**TEXTO DE ORIGEM:**
À parte as relações familiares e romântica, caminha uma narrativa na linha comédia maluca. Contrariado com a infestação de livros que estereotipam os negros como pessoas de pouca cultura, pobres e envolvidos no crime, escreve obras com base em sérios estudos acadêmicos.  Por isso, despreza o sucesso de Sintara Golden (Issa Rae), ao vê-la lendo um trecho do livro dela repleto de gírias e erros gramaticais para refletir a linguagem do gueto. Assim, por farra, escreve sob um pseudônimo um livro repleto desses clichês e envia para o seu empresário. Este apresenta para uma editora, que gosta do material, que considera autêntico, e faz uma oferta irrecusável para publicá-lo. Além disso, Hollywood também aparece pagando ainda mais por uma adaptação do livro.

Está pronto, então, um sólido terreno para o drama da estória. Monk precisa de dinheiro para internar a sua mãe, mas seus livros sérios não vendem. Com isso, surge o dilema: se ele sustentar a mentira sobre o autor do novo livro para enriquecer, colaborará com a imagem sobre os afro-americanos que ele tanto combate. O reflexo maléfico disso em sua vida pessoal segue os cânones da comédia romântica, pois quebra a persona pela qual Coraline se interessou.

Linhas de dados
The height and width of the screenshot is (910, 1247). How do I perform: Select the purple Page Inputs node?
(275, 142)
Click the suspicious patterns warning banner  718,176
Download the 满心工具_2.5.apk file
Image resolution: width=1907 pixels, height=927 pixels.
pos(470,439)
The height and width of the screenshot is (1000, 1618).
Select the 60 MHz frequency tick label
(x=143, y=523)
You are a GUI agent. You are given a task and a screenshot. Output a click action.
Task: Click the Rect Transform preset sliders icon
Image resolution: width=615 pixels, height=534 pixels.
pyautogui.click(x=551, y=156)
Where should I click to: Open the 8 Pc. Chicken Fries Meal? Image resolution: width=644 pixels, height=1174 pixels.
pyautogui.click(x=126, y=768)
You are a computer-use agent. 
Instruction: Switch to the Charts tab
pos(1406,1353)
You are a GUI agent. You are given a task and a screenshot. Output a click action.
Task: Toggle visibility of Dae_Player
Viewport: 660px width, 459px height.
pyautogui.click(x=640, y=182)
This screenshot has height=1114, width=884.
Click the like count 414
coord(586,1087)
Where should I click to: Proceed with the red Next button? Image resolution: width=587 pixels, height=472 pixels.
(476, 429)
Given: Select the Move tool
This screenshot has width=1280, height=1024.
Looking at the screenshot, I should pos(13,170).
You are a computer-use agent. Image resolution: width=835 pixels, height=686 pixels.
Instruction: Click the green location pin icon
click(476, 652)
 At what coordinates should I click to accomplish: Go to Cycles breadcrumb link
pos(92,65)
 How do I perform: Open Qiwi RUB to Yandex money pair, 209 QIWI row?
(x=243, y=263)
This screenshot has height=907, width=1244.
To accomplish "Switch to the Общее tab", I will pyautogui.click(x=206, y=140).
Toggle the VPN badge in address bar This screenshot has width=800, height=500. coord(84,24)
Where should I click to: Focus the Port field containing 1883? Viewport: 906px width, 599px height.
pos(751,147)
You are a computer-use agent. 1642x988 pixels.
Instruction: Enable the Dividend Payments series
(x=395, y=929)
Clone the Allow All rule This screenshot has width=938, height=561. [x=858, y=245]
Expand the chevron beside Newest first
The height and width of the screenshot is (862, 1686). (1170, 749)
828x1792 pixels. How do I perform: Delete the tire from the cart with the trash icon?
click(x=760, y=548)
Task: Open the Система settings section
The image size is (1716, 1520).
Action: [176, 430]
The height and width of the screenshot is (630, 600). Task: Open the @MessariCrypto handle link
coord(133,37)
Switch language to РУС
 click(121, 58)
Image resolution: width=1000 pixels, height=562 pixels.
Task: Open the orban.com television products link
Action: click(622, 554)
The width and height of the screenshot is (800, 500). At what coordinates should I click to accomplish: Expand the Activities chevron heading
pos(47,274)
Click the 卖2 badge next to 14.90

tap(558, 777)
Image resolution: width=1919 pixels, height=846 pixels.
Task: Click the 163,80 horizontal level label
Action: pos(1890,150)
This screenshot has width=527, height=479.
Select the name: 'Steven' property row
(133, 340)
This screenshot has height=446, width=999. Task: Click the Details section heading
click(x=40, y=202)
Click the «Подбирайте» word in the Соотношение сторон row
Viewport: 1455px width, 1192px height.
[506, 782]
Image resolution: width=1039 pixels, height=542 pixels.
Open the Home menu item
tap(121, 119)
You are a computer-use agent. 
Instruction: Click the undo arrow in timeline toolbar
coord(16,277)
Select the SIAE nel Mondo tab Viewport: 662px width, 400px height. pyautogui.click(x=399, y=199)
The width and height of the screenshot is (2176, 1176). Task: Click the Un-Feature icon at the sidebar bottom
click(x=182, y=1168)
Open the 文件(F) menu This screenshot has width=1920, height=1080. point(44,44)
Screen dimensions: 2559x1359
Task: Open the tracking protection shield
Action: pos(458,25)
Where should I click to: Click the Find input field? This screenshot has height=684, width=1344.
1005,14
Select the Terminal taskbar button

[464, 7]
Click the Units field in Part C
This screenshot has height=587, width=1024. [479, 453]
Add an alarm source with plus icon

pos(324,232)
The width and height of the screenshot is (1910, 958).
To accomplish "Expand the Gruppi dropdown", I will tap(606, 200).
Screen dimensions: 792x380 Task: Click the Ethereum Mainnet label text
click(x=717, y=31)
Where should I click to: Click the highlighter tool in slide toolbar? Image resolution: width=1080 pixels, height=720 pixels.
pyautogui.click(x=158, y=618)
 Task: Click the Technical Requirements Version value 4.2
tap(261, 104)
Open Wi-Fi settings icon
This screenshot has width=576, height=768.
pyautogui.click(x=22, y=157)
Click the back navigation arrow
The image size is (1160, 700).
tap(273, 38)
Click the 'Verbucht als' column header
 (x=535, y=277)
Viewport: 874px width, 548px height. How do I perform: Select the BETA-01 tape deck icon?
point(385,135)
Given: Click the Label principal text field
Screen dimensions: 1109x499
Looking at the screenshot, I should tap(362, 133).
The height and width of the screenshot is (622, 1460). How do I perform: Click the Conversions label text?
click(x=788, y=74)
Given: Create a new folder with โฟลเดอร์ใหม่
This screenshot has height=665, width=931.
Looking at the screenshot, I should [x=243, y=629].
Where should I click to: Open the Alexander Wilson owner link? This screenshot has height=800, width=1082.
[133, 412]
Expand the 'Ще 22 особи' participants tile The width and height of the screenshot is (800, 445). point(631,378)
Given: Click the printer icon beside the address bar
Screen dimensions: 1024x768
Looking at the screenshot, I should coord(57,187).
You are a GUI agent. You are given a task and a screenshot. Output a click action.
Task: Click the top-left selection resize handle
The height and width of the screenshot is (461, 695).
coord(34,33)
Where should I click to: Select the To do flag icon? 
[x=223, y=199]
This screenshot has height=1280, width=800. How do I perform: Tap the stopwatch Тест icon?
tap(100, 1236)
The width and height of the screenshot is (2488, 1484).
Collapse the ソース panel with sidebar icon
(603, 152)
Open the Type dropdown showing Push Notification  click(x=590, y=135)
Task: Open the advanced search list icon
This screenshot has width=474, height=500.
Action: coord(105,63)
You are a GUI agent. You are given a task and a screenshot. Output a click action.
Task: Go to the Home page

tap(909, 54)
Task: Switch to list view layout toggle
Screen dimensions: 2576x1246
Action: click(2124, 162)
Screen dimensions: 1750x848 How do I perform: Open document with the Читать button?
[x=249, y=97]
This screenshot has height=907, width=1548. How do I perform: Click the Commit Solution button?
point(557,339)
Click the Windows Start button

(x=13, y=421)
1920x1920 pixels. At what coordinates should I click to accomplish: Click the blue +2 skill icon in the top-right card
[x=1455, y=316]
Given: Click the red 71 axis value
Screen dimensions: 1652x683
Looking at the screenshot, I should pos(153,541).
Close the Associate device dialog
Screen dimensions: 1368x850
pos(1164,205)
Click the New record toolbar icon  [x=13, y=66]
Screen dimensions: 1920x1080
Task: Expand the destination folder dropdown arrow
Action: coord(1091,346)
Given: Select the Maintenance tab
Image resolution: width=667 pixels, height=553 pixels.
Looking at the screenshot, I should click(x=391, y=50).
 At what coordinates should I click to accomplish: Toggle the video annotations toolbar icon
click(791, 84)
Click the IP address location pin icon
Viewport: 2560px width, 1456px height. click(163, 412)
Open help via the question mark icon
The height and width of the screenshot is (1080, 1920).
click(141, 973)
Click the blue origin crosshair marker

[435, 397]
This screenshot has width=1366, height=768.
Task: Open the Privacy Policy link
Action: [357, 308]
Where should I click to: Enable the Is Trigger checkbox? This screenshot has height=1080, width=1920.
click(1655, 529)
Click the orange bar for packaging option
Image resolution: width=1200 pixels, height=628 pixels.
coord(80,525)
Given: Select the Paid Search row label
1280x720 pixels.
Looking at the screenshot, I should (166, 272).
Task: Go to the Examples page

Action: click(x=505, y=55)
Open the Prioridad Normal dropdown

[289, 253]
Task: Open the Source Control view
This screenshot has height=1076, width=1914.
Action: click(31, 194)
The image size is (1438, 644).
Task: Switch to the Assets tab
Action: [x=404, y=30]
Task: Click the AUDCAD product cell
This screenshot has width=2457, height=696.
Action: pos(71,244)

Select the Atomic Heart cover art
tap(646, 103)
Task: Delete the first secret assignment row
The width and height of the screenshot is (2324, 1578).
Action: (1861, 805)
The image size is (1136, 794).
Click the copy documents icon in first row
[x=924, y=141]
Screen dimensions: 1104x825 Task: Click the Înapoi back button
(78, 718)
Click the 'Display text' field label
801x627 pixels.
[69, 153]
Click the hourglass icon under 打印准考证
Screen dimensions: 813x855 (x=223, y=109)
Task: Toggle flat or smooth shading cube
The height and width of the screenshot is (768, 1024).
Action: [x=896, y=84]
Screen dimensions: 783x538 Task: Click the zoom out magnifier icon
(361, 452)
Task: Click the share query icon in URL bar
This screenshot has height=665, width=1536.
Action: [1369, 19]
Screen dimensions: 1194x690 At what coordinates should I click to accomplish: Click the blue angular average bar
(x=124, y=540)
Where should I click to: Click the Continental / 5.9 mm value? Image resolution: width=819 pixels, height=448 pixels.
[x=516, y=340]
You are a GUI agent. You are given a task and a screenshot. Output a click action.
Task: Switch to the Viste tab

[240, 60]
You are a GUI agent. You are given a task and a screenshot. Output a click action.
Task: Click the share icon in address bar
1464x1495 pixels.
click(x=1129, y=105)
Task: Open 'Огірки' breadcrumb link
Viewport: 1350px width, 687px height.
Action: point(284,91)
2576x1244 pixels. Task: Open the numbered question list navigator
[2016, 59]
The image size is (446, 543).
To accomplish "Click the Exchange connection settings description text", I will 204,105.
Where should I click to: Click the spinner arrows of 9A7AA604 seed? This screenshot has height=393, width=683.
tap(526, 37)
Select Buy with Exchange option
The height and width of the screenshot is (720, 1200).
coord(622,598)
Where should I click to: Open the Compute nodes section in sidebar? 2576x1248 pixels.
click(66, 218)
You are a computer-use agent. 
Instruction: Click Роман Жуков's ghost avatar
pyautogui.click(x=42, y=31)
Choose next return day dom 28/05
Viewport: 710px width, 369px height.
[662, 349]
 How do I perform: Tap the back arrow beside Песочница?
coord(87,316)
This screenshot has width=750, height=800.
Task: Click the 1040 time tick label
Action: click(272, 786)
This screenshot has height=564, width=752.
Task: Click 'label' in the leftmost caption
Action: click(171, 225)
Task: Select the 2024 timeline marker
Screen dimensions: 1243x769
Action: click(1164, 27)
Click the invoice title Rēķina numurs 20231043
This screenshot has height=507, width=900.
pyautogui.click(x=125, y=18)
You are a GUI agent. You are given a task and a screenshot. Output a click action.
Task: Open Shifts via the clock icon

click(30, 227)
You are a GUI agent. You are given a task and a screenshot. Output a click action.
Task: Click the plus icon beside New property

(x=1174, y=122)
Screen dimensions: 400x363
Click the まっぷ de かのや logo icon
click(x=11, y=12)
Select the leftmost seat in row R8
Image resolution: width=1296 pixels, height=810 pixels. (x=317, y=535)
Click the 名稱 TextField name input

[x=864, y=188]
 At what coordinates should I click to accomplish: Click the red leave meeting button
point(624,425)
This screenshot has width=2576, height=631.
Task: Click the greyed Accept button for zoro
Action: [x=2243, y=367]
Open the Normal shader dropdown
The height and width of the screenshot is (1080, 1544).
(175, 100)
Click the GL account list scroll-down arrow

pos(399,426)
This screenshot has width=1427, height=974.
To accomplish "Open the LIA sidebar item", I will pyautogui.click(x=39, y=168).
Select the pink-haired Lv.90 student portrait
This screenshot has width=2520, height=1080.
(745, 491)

**O QUE FAZER:**
a: Quais personagens são chamados pelo nome no texto de origem?
b: Segundo o texto de origem, para que Monk precisa de dinheiro?
c: Reproduza, sem alterações, a passagem do texto de origem que vai de "Está pronto, então, um" até "Coraline se interessou.".
As entradas vêm de outra fonte, sem relação com o texto de origem.

**EXERCÍCIO RESOLVIDO:**
a: Sintara Golden, Monk e Coraline.

b: Para internar a sua mãe.

c:
Está pronto, então, um sólido terreno para o drama da estória. Monk precisa de dinheiro para internar a sua mãe, mas seus livros sérios não vendem. Com isso, surge o dilema: se ele sustentar a mentira sobre o autor do novo livro para enriquecer, colaborará com a imagem sobre os afro-americanos que ele tanto combate. O reflexo maléfico disso em sua vida pessoal segue os cânones da comédia romântica, pois quebra a persona pela qual Coraline se interessou.